January 30, 2019

Pentagon Sending 'Several Thousand' More Troops To US-Mexico Border

It comes weeks from a deadline from the White House over funding for a border wall.

Pentagon troops A soldier installs concertina wire along the border wall near the Dennis DeConcini Port of Entry in Nogales on Thursday, Nov. 15, 2018. A new deployment is expected to stretch an additional 150 miles of razor wire along the border.

The Pentagon announced Tuesday that it is deploying thousands more soldiers to the U.S.-Mexico border.

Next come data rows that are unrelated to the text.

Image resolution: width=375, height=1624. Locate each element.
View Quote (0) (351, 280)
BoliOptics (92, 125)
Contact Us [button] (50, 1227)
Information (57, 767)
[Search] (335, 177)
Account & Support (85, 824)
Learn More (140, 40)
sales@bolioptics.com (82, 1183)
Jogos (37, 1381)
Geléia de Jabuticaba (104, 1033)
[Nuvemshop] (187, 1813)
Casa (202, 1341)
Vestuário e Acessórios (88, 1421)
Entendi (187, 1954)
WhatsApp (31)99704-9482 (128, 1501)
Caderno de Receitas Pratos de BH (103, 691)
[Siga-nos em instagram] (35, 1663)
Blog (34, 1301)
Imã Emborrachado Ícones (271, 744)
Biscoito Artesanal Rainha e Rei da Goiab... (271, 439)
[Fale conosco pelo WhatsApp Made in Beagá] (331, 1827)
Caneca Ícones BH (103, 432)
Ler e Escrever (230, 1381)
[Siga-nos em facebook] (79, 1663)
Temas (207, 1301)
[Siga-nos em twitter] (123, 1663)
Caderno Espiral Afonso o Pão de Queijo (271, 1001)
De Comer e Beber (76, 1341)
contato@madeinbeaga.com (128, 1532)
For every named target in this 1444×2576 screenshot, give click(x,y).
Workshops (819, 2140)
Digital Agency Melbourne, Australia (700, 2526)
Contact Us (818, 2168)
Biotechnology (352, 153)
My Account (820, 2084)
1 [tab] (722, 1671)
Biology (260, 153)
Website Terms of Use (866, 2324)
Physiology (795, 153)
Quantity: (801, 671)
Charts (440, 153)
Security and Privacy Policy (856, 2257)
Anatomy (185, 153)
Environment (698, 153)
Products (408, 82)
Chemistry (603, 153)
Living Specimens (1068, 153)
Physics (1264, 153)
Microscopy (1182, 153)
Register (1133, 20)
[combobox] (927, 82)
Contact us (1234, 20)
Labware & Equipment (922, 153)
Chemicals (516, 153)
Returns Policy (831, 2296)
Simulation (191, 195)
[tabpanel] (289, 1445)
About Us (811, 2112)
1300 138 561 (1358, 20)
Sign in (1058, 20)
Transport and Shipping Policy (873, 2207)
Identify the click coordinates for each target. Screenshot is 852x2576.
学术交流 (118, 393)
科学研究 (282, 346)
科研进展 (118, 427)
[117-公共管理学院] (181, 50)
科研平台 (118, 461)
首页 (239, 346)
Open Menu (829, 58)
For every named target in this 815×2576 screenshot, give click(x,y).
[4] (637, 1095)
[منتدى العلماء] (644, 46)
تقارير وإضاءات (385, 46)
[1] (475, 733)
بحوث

Officials told the House Armed Services Committee that the Pentagon had identified three new caravans of migrants traveling north through Latin America to the U.S. border. That includes one caravan of 12,000 people. And that’s driving this latest troop deployment.

Committee chair Democratic lawmaker Adam Smith not only expressed doubt about this mission, but also the past two deployments. "When are we going to be to the point where you can say we don’t need active duty troops," he asked Under Secretary of Defense for Policy John Rood.

"We look across the total force, active reserve and national guard to determine what is the right mix and appropriateness of the force to respond and that is where the decision is made in terms of the timeliness," Rood said.

Smith interrupted, "Got it, so you don’t really know."

Soldiers deployed last fall under Operation Secure Line installed 70 miles of razor wire along ports of entry into the U.S., meaning mostly well within downtown border cities.

The new mission joins about 4,500 National Guard and active duty troops already deployed, and this domestic deployment is supposed to be funded through Sept. 30, the end of the fiscal year.

It comes just weeks ahead of a deadline President Donald Trump gave Congress to come up with funding for 234 miles of border wall, risk a new government shutdown or face an executive action taken on the border to skirt Congress altogether.